I wonder why all these low power HID lights have such high color temp bulbs? That's the only thing stopping me from buying something like this. Any chance for a normal 4200K lamp?


----------



## [email protected] (Jul 18, 2007)

lasercrazy said:


> I wonder why all these low power HID lights have such high color temp bulbs? That's the only thing stopping me from buying something like this. Any chance for a normal 4200K lamp?


Hi lasercrazy,
As far as I know a lower color temp bulb is not available and Wolf Eyes is not currently working on one. 

This is not a good comparison as far as output but you can see the color difference. I like the high color temp and think you get better color rendition IMO. 

Wolf Eyes M300 with a color temp above 3600K





Wolf Eyes Boxer 24W with a color temp around 6000K





These pictures were taken by DiCEMAN, his entire post can be found here:
https://www.candlepowerforums.com/threads/168865


----------



## DiCEMAN (Jul 19, 2007)

Cheers Mike..

Here's my latest beamshot shootout.
I just got the XeRay which Does have a 4200k lamp. I compare it again to the Boxer with 6000k lamp.
https://www.candlepowerforums.com/threads/169840

Personally I would like to see a 5000k lamp as an option for these smaller lights. Nice middle ground.

Mike, I'm pretty sure the Shark and Boxer use the same lamp ???

DiCEMAN


----------



## Outdoors Fanatic (Jul 19, 2007)

Is it regulated?


----------



## [email protected] (Jul 20, 2007)

Outdoors Fanatic said:


> Is it regulated?


 Yes, Wolf Eyes says its fully regulated.

We added a page to our website HERE


----------



## Johan (Jul 30, 2007)

How does the brightness compare to the Boxer-24w, pretty close?


----------



## [email protected] (Jul 30, 2007)

The brightness should be the same since they use the same bulb. I’ve also compare beam shots at night and I could not see any difference.


----------



## FASTCAR (Jul 30, 2007)

Another great light from Wolf Eyes and PTS !


----------



## Likebright (Aug 3, 2007)

Wow,
I was all set to get a Boxer 24w HID when I saw this.
Now I don't know which, but I am leaning toward the Shark.
Mike, are the ballast warm-up times about the same for the 
24w Boxer and the Shark?

Thanks,
Mike


----------



## Worklight (Aug 4, 2007)

How robust is this light, can it take a good beating?

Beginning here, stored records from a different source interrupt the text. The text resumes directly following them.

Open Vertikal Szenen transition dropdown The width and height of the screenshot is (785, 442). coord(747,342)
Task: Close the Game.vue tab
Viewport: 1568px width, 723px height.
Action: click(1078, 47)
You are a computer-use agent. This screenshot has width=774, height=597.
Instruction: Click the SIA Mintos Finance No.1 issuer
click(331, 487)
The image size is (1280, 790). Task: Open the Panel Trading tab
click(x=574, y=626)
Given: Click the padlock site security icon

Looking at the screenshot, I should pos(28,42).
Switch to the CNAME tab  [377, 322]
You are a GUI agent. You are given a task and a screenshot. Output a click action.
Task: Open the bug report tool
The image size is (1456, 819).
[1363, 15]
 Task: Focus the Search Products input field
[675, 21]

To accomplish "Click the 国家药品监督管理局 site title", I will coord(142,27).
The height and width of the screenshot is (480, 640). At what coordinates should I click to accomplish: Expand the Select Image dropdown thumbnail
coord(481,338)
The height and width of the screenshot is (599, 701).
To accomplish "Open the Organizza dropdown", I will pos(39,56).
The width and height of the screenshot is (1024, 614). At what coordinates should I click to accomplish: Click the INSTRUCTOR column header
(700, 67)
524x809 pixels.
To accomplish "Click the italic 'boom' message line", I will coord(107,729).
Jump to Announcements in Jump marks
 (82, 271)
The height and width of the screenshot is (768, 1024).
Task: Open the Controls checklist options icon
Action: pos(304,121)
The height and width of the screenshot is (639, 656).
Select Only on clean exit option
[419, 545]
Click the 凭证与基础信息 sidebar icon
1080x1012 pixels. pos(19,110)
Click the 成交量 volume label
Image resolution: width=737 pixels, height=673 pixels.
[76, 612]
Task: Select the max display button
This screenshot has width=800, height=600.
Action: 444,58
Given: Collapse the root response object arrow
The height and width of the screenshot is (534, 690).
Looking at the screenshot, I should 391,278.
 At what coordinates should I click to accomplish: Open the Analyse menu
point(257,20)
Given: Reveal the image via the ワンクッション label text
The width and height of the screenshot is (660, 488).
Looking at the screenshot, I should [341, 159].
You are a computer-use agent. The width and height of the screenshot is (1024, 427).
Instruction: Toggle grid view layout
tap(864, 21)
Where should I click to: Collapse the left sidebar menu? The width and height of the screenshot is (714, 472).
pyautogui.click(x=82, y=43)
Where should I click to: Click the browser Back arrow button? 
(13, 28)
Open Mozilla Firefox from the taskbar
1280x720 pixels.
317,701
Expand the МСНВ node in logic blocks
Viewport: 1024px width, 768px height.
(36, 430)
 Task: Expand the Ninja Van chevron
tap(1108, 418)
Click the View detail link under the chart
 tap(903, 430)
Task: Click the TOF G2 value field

And the strike bezel, not some cheap useless material?

Mountain Climbing (by night, extreme light needed) , Security Detail and Self Defence is the primary uses of this light for me.


----------



## Likebright (Aug 5, 2007)

I don't think this would be a good light for banging around.
The bulb would break if dropped or you cold-cocked someone with it.
A good large LED light would work better for that.
Like this "mutha" here: http://www.flashlightreviews.com/reviews/elektrolumens_phazer.htm
I do climbs a bit and would highly recommend this: http://www.brightguy.com/products/Princeton_Tec_APEX.php

Hope this helps.
Mike


----------



## FASTCAR (Aug 5, 2007)

HIDs in general hold up much better to a beating then incan does.


----------



## Metatron (Nov 7, 2008)

just ordered one from mike, cant seem to raise him on the email...


----------



## Bullet Bob (Nov 8, 2008)

I have had issues with communications with Mike from time to time as well but the guy has always come thru 110 percent. Without a doubt any issues I ever had with any light was completly taken care of without any hassle and done quickly. Be patient, he'll get you taken care of straight away.


----------



## Metatron (Nov 8, 2008)

just wondering folks, with the ability to change between 10w and 24w with the half press of a switch, is it safe to do this quickly, or often, now i do understand that there is a warm up phase with these bulbs, so basically when is it safe to swap back say from 24w to 10w and visa versa?


----------



## 276 (Nov 9, 2008)

I think mike is a a gun show or something from what i remember from another thread i read the other day.


----------



## ampdude (Nov 11, 2008)

lasercrazy said:


> I wonder why all these low power HID lights have such high color temp bulbs? That's the only thing stopping me from buying something like this. Any chance for a normal 4200K lamp?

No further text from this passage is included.